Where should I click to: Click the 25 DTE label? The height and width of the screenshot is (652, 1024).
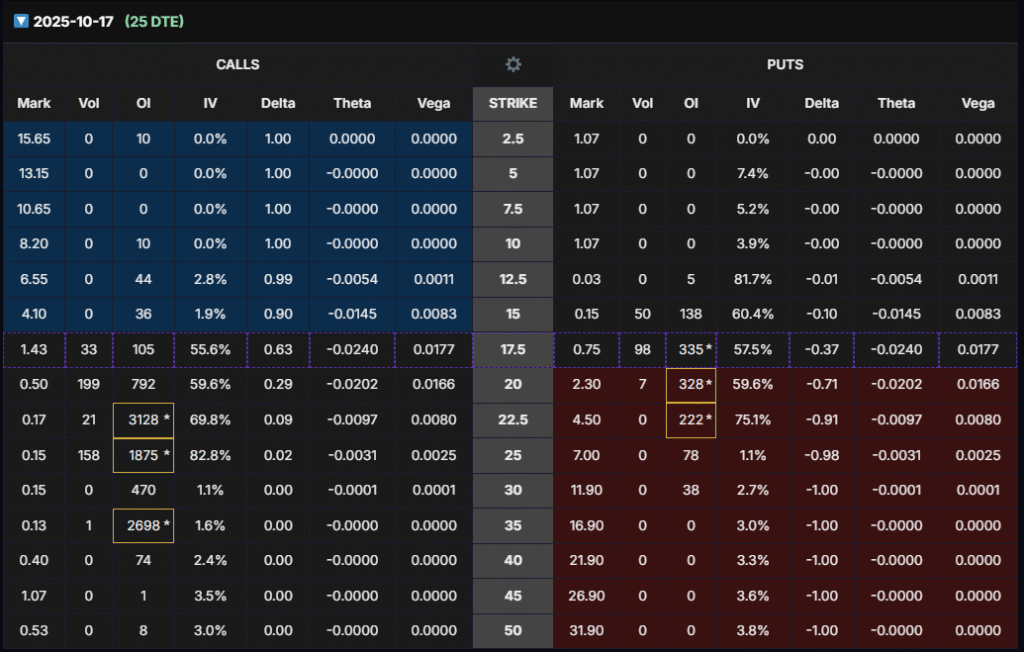(x=153, y=21)
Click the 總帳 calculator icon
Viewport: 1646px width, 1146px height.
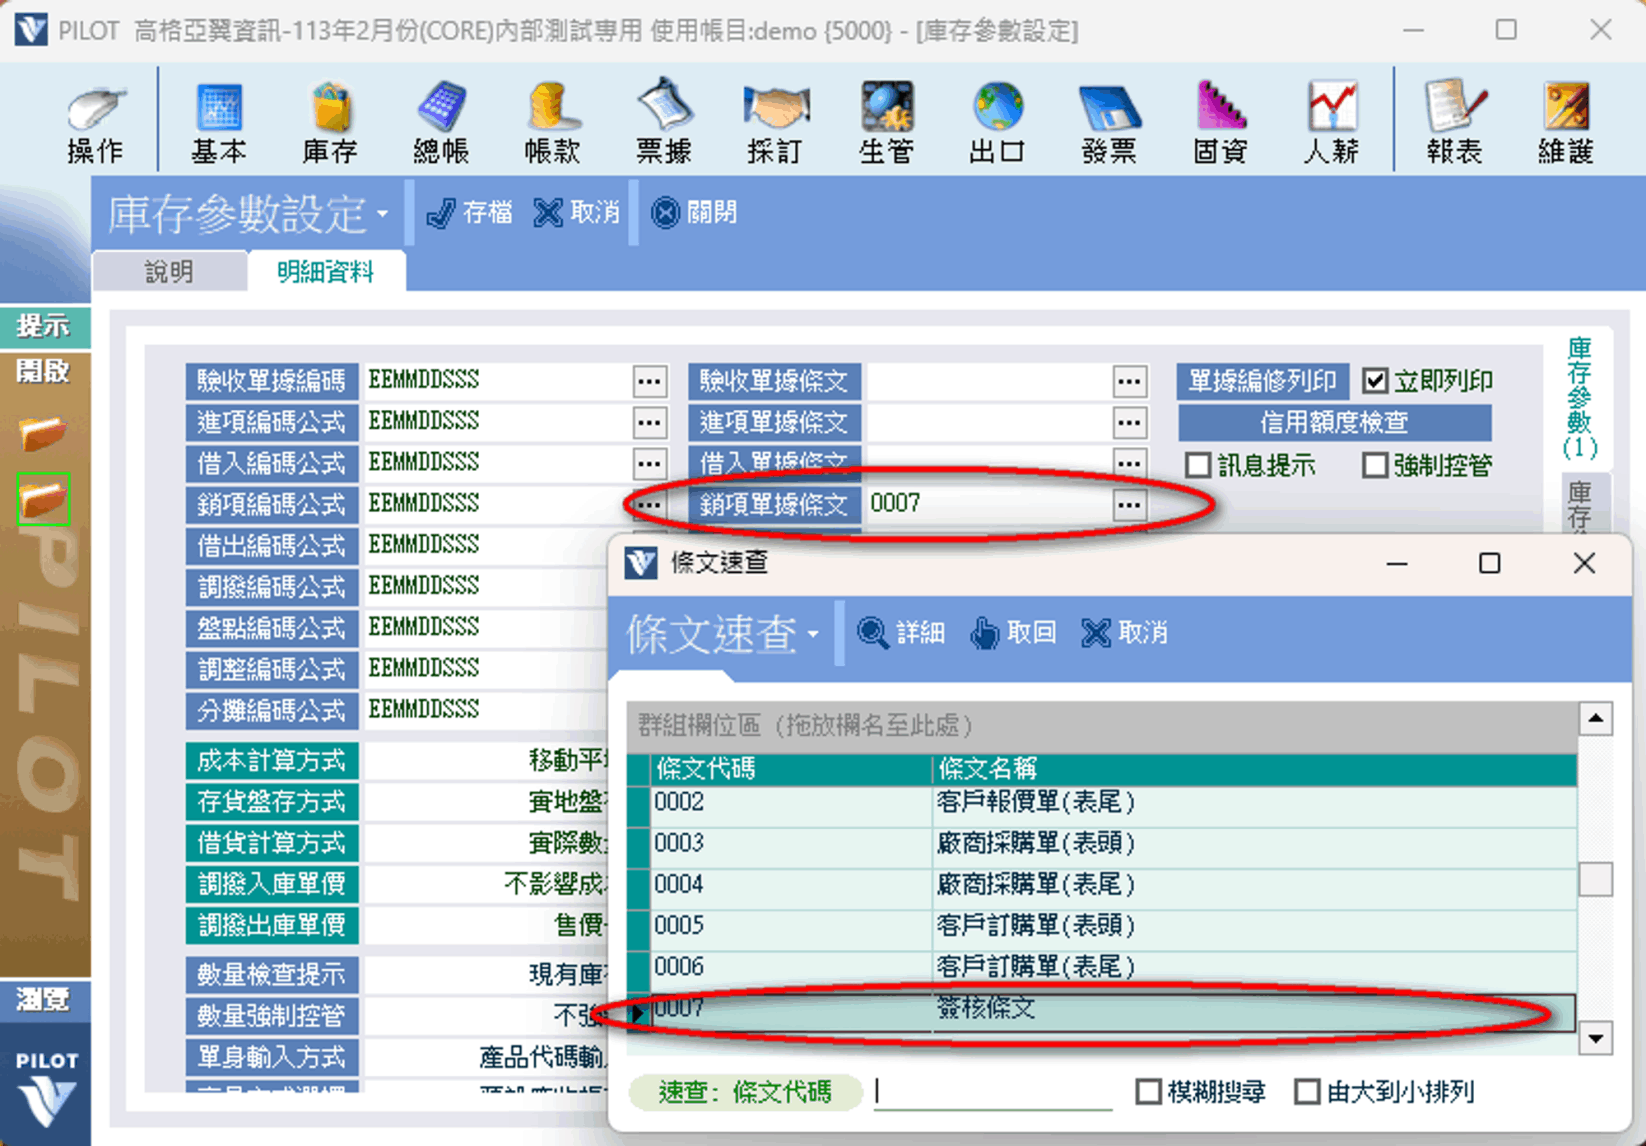pos(441,121)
-------
What is required: Restate word for word each line from the one containing "Click the 總帳 calculator icon" through the end of the material, pictures excluded.

Exercise response:
Click the 總帳 calculator icon
Viewport: 1646px width, 1146px height.
pos(441,121)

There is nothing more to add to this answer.